论文阅读---REALISE model

REALISE model:

1.utilizes multiple encoders to obtain the semantic ,phonetic , and graphic information to distinguish the similarities of Chinese characters and correct the spelling errors.
2.And then, develop a selective modality fusion module to obtain the context-aware multimodal representations.
3.Finally ,the output layer predict the probabilities of error corrections.


Semantic encoder:

BERT, which provides rich contextual word representation with the unsupervised pretraining on large corpora.

from transformers import BertTokenizer
tokenizer = BertTokenizer.from_pretrained('bert-base-chinese')


Phonetic encoder

pinyin: initial(21)+final(39)+tone(5)
hierarchical phonetic encoder :character-level encoder and sentence-level encoder

Character-level encoder

GRU(Gate Recurrent Unit)是循环神经网络(Recurrent Neural Network, RNN)的一种。和LSTM(Long-Short Term Memory)一样,也是为了解决长期记忆和反向传播中的梯度等问题而提出来的。

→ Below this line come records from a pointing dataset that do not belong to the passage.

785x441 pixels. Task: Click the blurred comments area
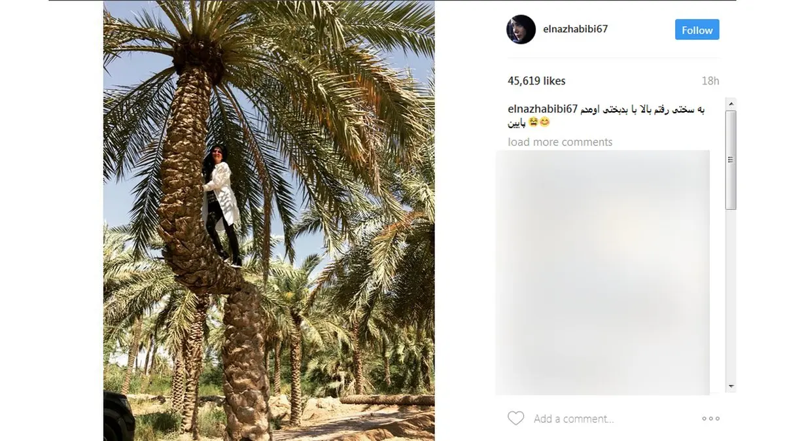point(602,272)
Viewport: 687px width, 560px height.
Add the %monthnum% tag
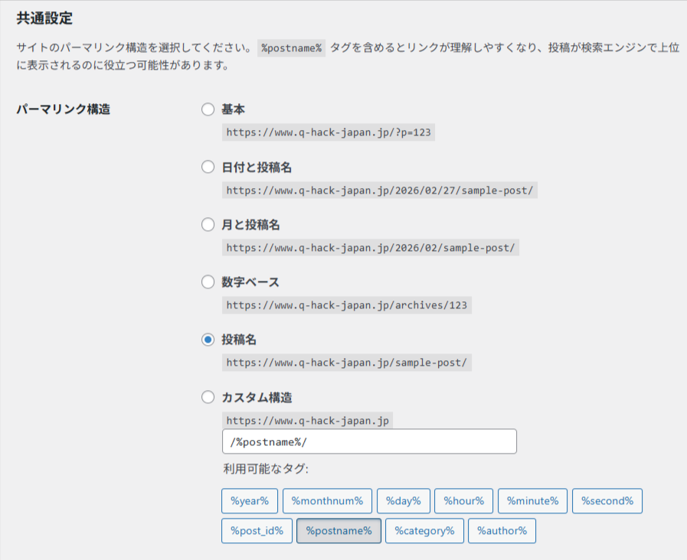(x=327, y=501)
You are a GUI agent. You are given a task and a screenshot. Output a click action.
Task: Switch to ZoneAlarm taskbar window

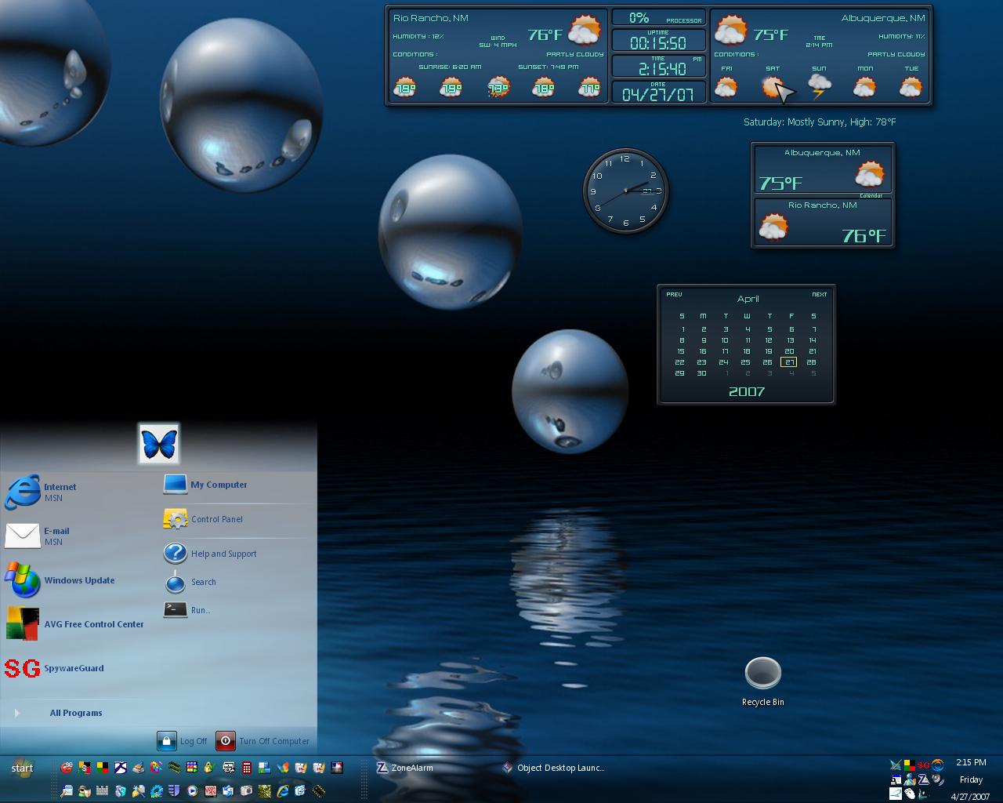coord(406,768)
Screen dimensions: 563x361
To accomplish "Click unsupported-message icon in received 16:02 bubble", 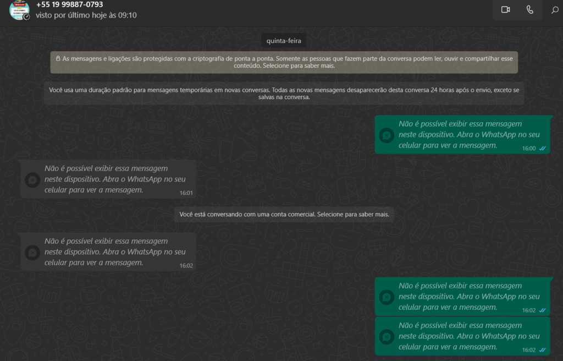I will (x=32, y=252).
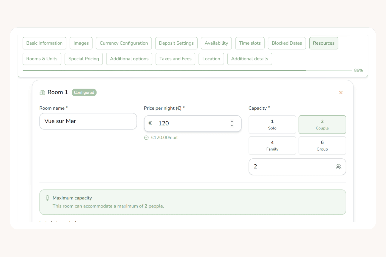The height and width of the screenshot is (257, 386).
Task: Select the Solo capacity option
Action: pos(272,124)
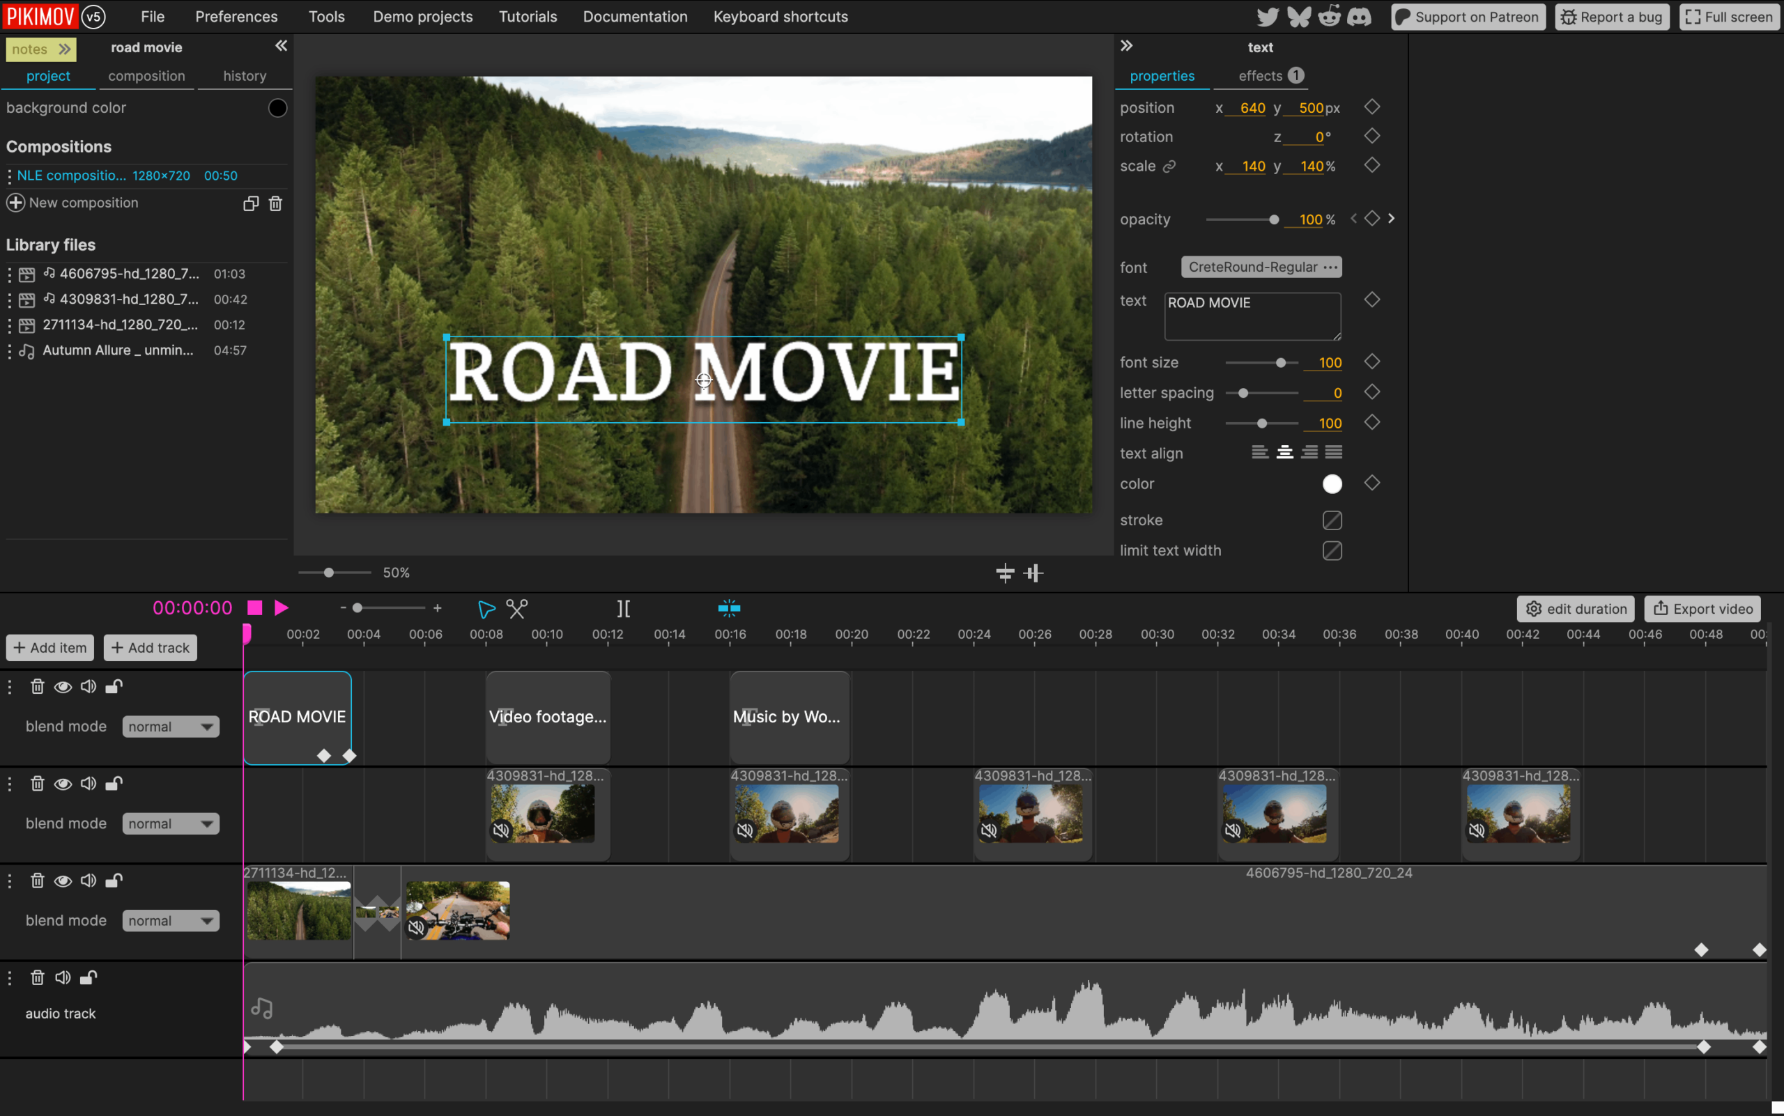Add keyframe for position property
1784x1116 pixels.
[x=1371, y=107]
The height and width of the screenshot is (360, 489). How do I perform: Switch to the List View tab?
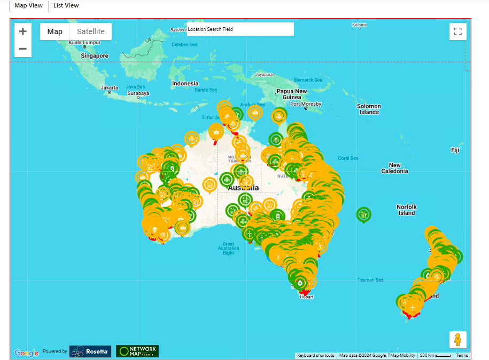(x=66, y=5)
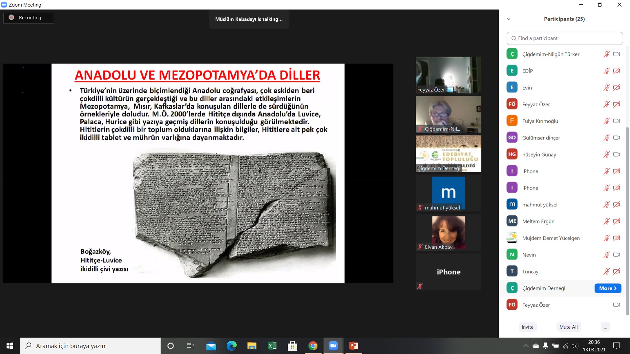Click the Excel taskbar icon
This screenshot has height=354, width=630.
(x=272, y=346)
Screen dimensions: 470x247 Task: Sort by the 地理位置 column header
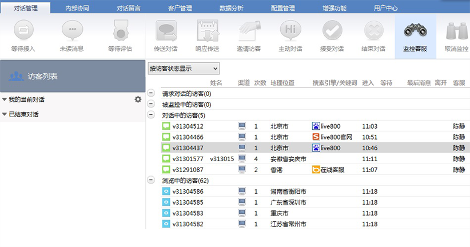point(282,83)
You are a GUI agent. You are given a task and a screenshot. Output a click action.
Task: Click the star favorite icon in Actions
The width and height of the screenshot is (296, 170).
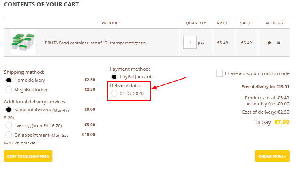coord(269,43)
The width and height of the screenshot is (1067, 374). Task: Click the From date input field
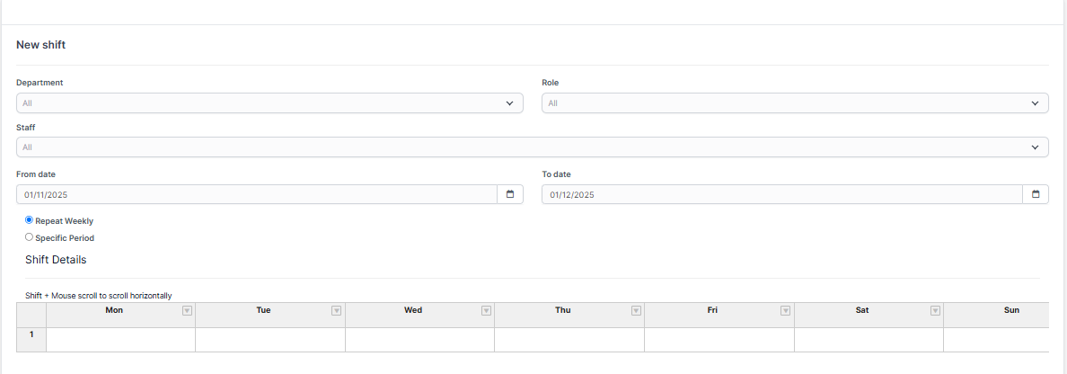click(x=256, y=194)
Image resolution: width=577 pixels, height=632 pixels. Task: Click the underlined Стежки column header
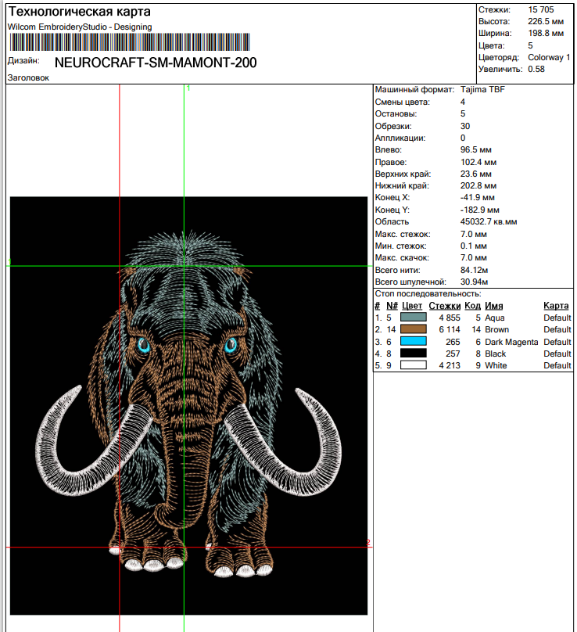coord(444,306)
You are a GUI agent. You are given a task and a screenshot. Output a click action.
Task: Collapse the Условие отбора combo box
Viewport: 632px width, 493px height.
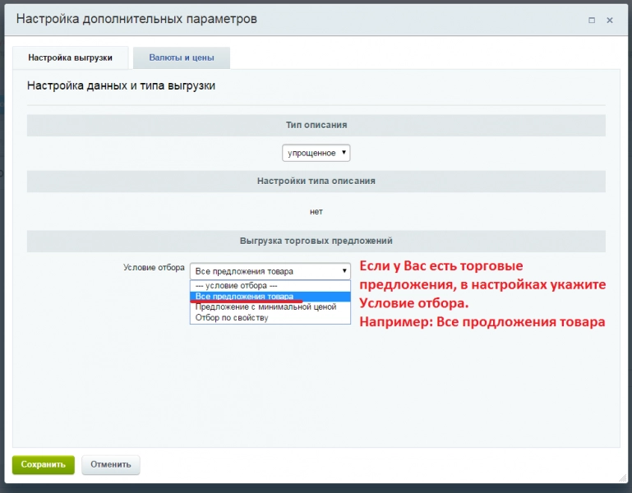pyautogui.click(x=270, y=271)
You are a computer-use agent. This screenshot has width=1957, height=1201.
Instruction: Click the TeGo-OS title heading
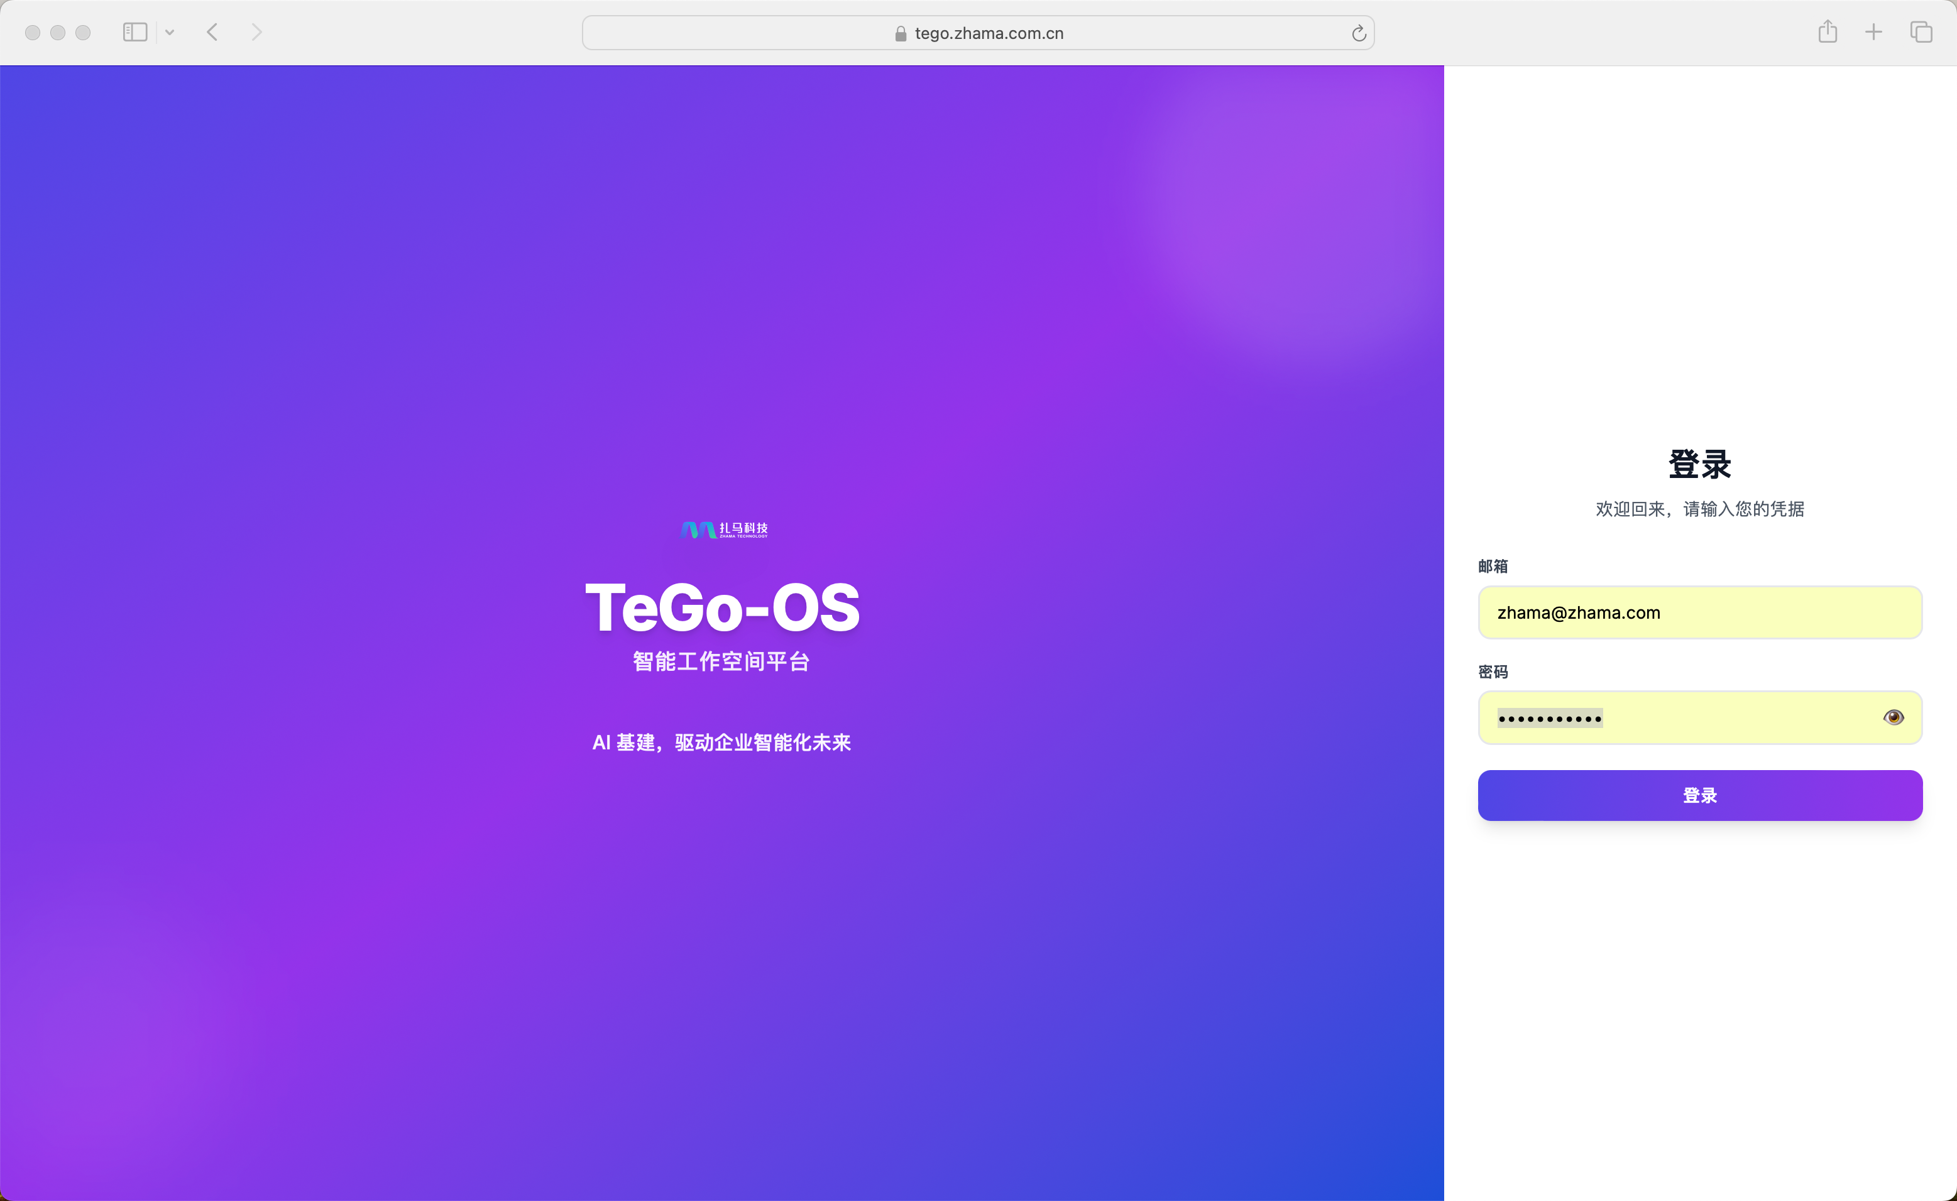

Sentence-level Encoder: obtain the contextualized phonetic representation for each Chinese characters

4-layer Transformer with the same hidden size as the semantic encoder
because independent phonetic vectors are not distinguished in order, so we add the positional embeading to each vector. +pack the vector together ->transformer layers to calculate the contextualized representation in acoustic modality.

Graphic Encoder

three fonds correpond to the three channels of the character images whose size is set to 32*32 pixel

Selective Modality Fusion Module

Ht, Ha,Hv ==textual ,acoustic,visual
fuse information i n different modalities
selective gate unit: select how much information flow to the mixed multimodal representation.
gate values :fully-connected layer followed by a sigmoid function.

Acoustic and Visual Pretraining

aims to learn the acoustic-textual and visual-textual relationships
phonetic encoder:input method pretraining objective
graphhic encoder:OCP pretraining objective

Data and Metrics

data:SIGHAN —>convert to simplified chinese by using the OPENCC tools

two level :detection and correction level to test the model